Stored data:
++++++++
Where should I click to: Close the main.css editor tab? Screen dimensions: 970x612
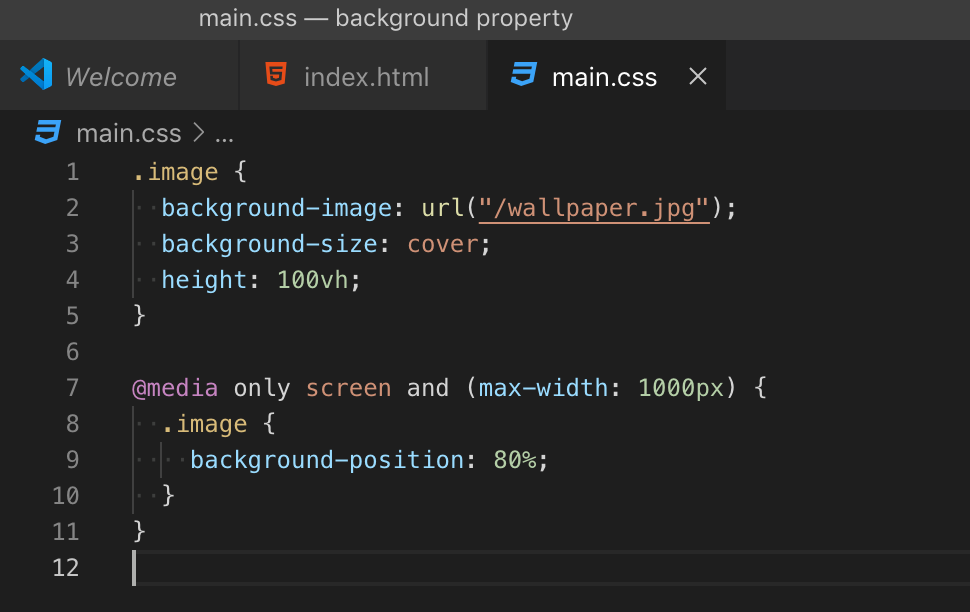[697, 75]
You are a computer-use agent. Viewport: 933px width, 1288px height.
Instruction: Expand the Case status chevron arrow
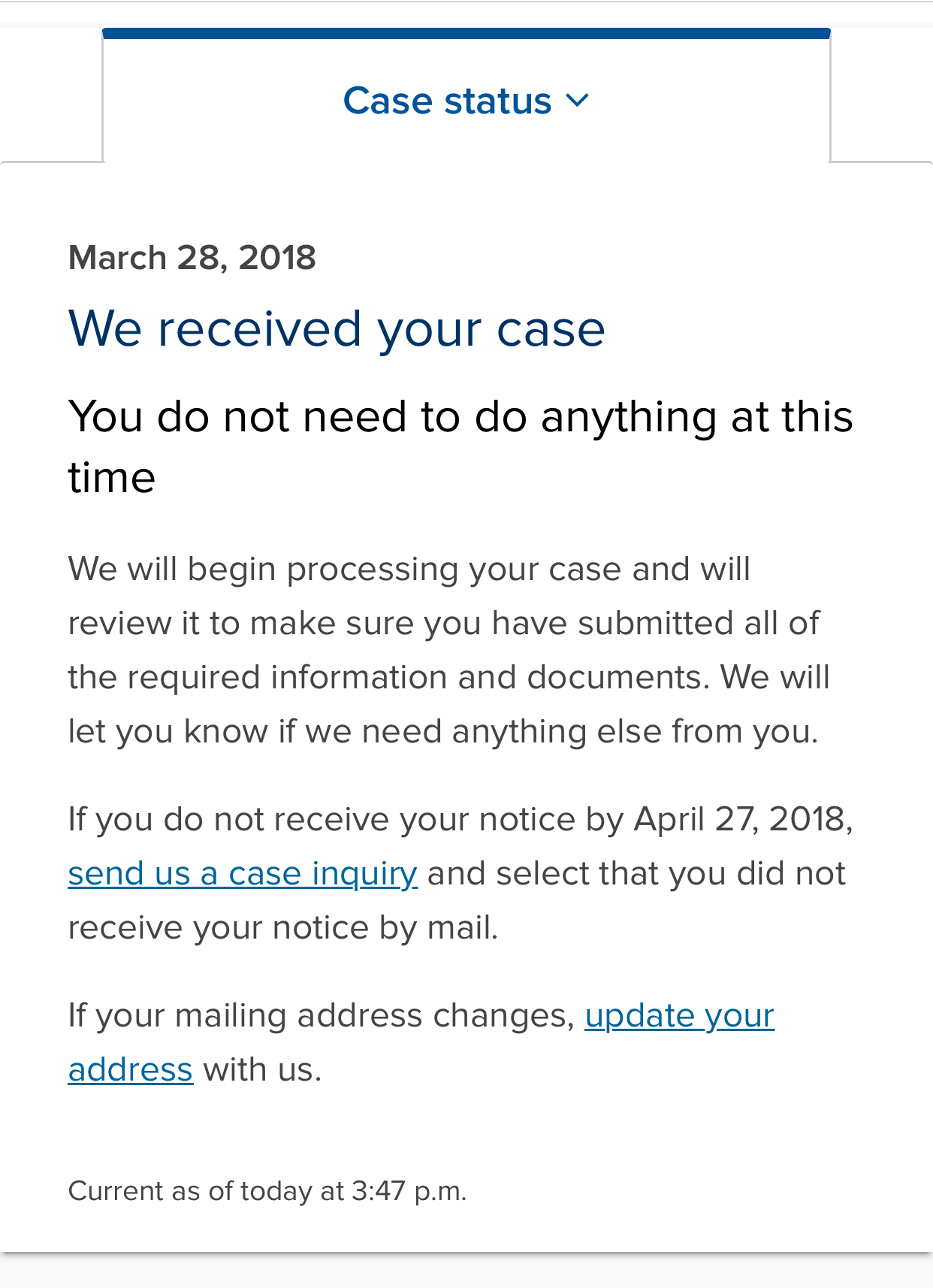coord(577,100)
++++++++
_Task to complete_:
A faithful copy of all the data above is required, printed exactly and with no pictures.

_Your solution_:
Where should I click to: Close the main.css editor tab? Screen dimensions: 970x612
[697, 75]
You are a computer-use agent. Viewport: 933px width, 1288px height.
Instruction: Expand the Case status chevron arrow
coord(577,100)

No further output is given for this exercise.